Auch meine Kindheitserinnerungen sprechen eine deutliche Sprache: Stets nämlich spielen darin die sagenhaften Knödel, Kroketten und Herzoginkartoffeln meiner Mama eine tragende Rolle, die ich in exorbitanten Mengen zu vertilgen pflegte.

Es ist insofern kein Wunder, dass ich in der neunten Klasse mit einem Referat über die Kartoffel den sensationellsten Erfolg meiner gesamten Schullaufbahn landete. Mein Lehrer, der mir eine solche Spitzenleistung im Traum nicht zugetraut hätte, stotterte jedenfalls vor lauter Begeisterung, als er meinen Vortrag am Ende der Stunde rühmte.

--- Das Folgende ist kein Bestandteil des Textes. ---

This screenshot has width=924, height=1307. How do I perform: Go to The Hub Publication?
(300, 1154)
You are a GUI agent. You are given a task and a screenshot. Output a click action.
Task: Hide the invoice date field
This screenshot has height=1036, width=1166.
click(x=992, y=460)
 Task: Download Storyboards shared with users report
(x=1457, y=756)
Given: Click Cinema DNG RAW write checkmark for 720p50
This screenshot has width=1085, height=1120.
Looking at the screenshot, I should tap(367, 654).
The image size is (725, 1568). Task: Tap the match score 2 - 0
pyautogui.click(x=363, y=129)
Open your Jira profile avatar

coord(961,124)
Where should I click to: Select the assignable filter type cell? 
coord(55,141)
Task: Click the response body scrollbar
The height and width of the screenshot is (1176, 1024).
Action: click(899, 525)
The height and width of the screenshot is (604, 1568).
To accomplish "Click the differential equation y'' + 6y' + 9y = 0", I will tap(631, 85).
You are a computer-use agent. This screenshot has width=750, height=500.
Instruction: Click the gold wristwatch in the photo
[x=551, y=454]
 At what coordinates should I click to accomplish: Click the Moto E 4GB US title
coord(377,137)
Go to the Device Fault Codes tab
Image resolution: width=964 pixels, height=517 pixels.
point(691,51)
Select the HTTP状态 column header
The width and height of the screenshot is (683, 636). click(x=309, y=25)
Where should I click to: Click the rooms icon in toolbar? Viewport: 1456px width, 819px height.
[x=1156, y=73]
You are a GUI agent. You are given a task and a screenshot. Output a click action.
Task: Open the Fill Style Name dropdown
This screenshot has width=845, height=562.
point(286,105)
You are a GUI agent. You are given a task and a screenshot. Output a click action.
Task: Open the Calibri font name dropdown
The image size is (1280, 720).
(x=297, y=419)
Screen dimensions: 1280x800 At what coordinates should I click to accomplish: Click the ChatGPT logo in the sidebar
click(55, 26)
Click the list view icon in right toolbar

Ich selber wiederum schloss daraus, anscheinend ein gewisses Talent zum Anekdotenerzähler zu besitzen, was letztlich keinen geringen Einfluss auf meine spätere Entscheidung hatte, mich im Autorenberuf zu versuchen.

Gleichfalls sind freilich die verheerendsten Niederlagen meines Lebens untrennbar mit der Kartoffel verbunden. Noch nie nämlich ist es mir gelungen, bei der Bratkartoffelherstellung ein ähnlich delikates Ergebnis zu erzielen, wie meine Großmama es schier mühelos zu Stande bringt, da ich – wenn ich es ihr gleichzutun versuche – entweder einen fettigen Stampel oder aber eine kompakte Masse produziere, die schwer an ein Kokereierzeugnis erinnert.

Im Gegenzug aber sorgt der Erdapfel auch dafür, dass über der Liebsten und mir fast ununterbrochen die Sonne scheint. Denn wenn ich doch einmal knurrig und missmutig bin, dann braucht die Liebste sich bloß auf ihre iberischen Wurzeln zu besinnen und eine echt hispanische Tortilla herzustellen, um mich in einen schnurrenden Sofatiger zu verwandeln, der alles vergibt und alles verzeiht und überhaupt der Meinung ist, der glücklichste Tiger der Welt zu sein.

Daneben jedoch ist es logisch, dass ich beim Verzehr von Kartoffelgerichten eine gewisse Vorsicht walten lasse. Besonders das Verspeisen von Klößen pflege ich mit äußerster Achtsamkeit anzugehen, denn nur allzu leicht führt ein im Halse stecken gebliebener Knödelpfropf zu einem raschen Erstickungstod. Und wenn auf dieser Erde irgendetwas absolut sicher ist, dann dies: dass auch mein Hinscheiden dermaleinst ursächlich mit der Kartoffel zu tun haben wird.